How Portrait Mode Works and How It Compares to an $8,000 Camera

Dual cameras have become ubiquitous in the smartphone world, and with them has emerged a new technique for simulating a shallow depth of field — the feature commonly called ‘Portrait Mode’. This 10-minute video from Marques Brownlee explains how it works, and it also pits Portrait Mode on an iPhone X, Note 8, and Pixel 2 against the $8,000 medium format camera Hasselblad X1D.

Because a smartphone’s sensor is so small and the field of view is so wide, most of the time everything in a normal photo taken with the phone’s camera will be in focus. Portrait mode simulates a shallow depth of field by using edge detection and/or depth mapping to differentiate between the foreground and background. It then blurs the background, simulating that shallow depth of field and making the foreground pop.

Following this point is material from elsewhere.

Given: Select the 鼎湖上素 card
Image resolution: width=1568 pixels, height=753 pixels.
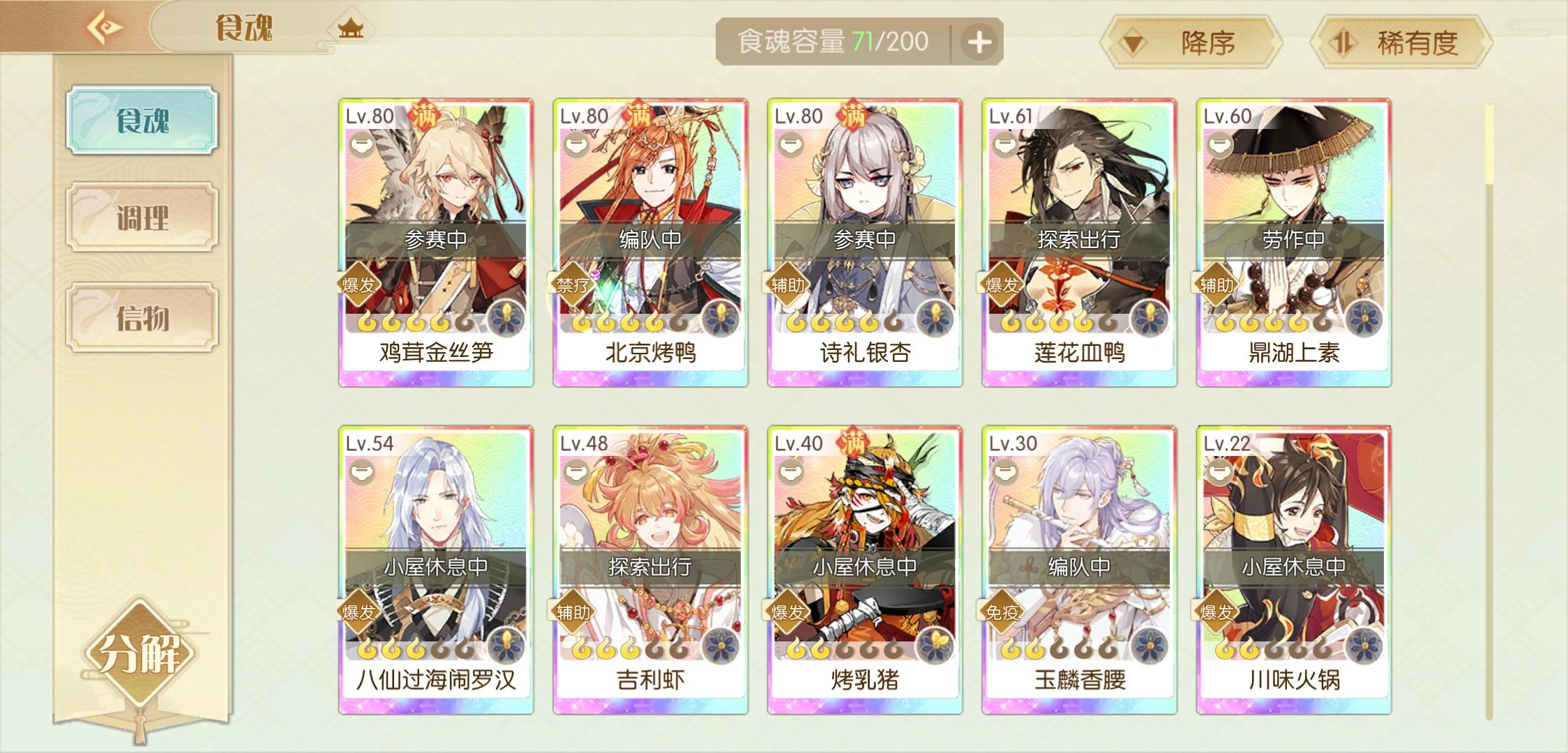Looking at the screenshot, I should (x=1294, y=243).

As Brownlee says, the iPhone X and Note 8 use depth mapping to figure out what is in the foreground of the image. These smartphones use data from the wide angle and telephoto lenses to create a depth map, and then artificially blur objects depending on how far they are from the in-focus subject.

The Pixel 2 takes a different approach — it utilizes pixel splitting to create a depth map and machine learning helps to identify the subject and create a mask. Because it doesn’t rely on two distinct lenses like the iPhone X and Note 8, the Pixel 2 is able to take Portrait Mode shots from the front-facing camera.

The resulting images from the phones differ, Brownlee discovered. The iPhone X appears to focus the face at the expense of everything else, often resulting in blurred hair, ears, or even other objects in the same plane of focus as the face. The Pixel 2 seems to do a better job of keeping the entire subject in focus, but applies very strong sharpening to the foreground and aggressively blurs the background, resulting in a less natural looking image. The Note 8 is somewhere between the two.

If the subject is too far from the camera, the smartphone just takes a regular photograph.
Portrait Mode is clearly inferior when it comes to non-human subjects.

Brownlee makes the point that the capabilities of smartphone camera software and hardware are increasing at a rate much faster than traditional cameras are. Features like increasing the amount of background blur after the shot is taken or the artificial lighting effects like those that the iPhone X offers are things that traditional cameras do not have.

The ability for smartphones to simulate ‘real’ cameras is improving every year and to the untrained eye, it can already be difficult to differentiate. With the relentless yearly cycle of smartphone updates, their capabilities continue to close in on mirrorless and DSLRs.

“I think you and I will always be able to tell the difference if you pixel-peep enough between a smartphone camera and a big sensor just because of the physical constraints of trying to make such a small sensor do such big things,” Brownlee concludes. “For that reason, the big cameras will always have their place — professionals will always buy that. But [smartphone] cameras are getting so good.

“The best camera really is still just the one you have with you.”